Wiring – Hot and neutral lines from separate meters

wiring

I live in Jordan. We have a 380Vp-p, star, 4-wire, earthed neutral connection to the building. We get 220V to the apartment (from one of the phases). I have recently installed an EV charging station for my car (13A charging current.) The electrician connected the station's hot wire from the building service line (used for elevator and lighting). But, for some reason, he could not return the neutral wire to the same meter. Instead, he connected it to my apartment's neutral which is connected to a different meter.

Is this configuration safe? Does it cause problems in billing?

Best Answer

In the U.S.A. this would be a major code violation, as I commented.

I have multiple 2500kva transformers feeding different areas of my plant, 2 are close enough that I thought I would see what would happen if I hooked this configuration up pulling 20+ amps into my load. using the trip curve for the breaker I set it at 25 amps no problem, after about 3 minutes it tripped.

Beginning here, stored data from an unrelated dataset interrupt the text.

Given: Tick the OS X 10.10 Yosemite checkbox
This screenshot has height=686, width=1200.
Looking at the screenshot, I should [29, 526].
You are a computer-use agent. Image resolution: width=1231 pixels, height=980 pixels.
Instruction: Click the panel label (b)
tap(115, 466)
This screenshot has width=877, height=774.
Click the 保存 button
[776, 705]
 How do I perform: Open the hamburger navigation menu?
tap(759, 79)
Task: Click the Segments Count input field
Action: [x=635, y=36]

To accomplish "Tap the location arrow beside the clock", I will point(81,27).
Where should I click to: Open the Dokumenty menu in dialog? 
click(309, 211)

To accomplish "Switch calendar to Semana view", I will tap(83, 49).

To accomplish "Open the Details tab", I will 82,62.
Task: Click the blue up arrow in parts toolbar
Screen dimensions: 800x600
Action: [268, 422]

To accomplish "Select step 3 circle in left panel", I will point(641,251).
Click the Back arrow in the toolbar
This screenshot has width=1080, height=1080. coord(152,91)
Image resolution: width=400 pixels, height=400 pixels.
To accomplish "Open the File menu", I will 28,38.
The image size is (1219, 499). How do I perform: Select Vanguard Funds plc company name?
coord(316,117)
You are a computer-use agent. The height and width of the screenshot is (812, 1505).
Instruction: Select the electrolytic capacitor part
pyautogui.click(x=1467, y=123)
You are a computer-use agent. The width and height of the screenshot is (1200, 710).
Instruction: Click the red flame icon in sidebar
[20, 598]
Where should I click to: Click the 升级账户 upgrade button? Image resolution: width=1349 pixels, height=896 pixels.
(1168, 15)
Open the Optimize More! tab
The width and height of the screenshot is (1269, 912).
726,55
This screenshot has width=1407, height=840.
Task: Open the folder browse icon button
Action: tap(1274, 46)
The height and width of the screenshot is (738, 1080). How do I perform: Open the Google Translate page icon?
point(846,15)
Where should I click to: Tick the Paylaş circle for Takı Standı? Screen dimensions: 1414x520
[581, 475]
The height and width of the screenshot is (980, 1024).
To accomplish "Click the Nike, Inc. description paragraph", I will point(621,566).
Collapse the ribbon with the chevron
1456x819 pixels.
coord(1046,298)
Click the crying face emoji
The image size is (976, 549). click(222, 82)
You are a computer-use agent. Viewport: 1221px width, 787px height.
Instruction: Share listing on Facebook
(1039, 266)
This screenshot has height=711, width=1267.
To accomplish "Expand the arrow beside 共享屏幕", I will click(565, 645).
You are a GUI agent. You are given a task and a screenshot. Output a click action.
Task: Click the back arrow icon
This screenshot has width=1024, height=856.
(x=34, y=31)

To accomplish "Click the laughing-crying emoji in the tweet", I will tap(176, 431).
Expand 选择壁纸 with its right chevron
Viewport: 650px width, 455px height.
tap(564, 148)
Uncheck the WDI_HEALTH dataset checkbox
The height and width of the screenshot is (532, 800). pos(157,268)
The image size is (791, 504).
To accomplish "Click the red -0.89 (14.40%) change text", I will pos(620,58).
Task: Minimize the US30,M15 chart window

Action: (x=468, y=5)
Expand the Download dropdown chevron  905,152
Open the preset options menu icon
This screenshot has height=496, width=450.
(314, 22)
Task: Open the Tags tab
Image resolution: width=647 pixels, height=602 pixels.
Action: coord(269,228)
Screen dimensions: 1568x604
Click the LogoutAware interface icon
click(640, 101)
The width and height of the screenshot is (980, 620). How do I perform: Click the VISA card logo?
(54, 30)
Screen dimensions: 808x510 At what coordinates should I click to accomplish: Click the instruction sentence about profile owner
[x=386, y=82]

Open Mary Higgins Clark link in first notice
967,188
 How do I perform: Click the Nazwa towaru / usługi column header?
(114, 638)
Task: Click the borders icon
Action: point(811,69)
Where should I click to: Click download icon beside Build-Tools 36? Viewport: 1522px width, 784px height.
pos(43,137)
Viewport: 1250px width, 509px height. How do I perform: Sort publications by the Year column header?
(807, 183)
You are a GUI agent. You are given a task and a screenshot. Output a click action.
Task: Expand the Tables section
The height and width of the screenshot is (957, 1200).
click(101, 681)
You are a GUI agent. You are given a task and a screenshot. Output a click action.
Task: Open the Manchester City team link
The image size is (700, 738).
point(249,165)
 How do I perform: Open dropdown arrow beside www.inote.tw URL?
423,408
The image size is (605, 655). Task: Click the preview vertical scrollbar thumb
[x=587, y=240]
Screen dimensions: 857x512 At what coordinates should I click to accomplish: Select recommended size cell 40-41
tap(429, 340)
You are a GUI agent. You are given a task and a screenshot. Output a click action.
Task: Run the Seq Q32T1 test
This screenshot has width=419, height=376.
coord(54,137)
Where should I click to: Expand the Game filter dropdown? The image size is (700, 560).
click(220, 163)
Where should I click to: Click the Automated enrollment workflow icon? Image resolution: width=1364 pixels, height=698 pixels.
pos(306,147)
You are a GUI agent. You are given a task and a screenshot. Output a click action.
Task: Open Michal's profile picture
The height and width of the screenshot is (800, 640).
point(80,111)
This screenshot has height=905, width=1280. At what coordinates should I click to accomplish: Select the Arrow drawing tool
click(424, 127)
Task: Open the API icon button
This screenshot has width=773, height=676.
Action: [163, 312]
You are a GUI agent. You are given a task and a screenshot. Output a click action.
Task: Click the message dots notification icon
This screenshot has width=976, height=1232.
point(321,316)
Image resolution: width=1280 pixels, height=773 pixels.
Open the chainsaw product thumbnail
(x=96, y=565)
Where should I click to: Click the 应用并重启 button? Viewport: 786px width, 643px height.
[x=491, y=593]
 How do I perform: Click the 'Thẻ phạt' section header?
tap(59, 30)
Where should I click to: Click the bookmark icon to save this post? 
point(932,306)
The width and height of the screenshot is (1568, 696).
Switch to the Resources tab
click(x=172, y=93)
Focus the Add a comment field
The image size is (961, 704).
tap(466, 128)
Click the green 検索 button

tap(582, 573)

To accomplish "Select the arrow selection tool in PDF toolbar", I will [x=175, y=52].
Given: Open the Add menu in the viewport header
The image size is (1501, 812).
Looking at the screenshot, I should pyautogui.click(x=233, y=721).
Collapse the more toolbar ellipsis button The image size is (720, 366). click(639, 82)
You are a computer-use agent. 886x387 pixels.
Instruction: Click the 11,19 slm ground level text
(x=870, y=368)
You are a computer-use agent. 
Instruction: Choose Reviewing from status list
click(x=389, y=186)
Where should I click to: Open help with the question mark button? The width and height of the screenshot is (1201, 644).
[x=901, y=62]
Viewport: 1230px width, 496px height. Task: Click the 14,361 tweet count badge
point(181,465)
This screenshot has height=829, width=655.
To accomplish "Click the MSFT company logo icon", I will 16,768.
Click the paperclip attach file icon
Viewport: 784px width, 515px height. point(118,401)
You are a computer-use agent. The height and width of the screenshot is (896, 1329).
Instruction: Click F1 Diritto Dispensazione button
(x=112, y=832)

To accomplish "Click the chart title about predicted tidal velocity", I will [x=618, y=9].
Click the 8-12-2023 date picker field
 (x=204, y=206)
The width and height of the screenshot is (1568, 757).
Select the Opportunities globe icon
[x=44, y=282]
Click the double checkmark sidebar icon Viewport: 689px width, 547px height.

What I did notice was that it spiked my monitor for a phase imbalance. If I would have loaded it any further I would have shut down the transformer that I returned the neutral side.

This is set for 100 amps so I am not sure why a 25 amp load gave me the first warning level. the meter only showed minor leakage and that is normal for this size system. Now I can say it is dangerous coming from different systems.

I thought I might see a mild increase in leakage from the transformer supplying the power but my equipment did not record this. I did also see on the recorded data oscillations of voltage across the load. this is a liquid load (brine type) rated at 1000 amps so it did not even get warm enough to boil. Boiling will cause oscillations.

With this information, I believe this could damage the electronics in the charger especially as the load changes on the transformer that connects to the neutral. So I still think this crazy and unsafe.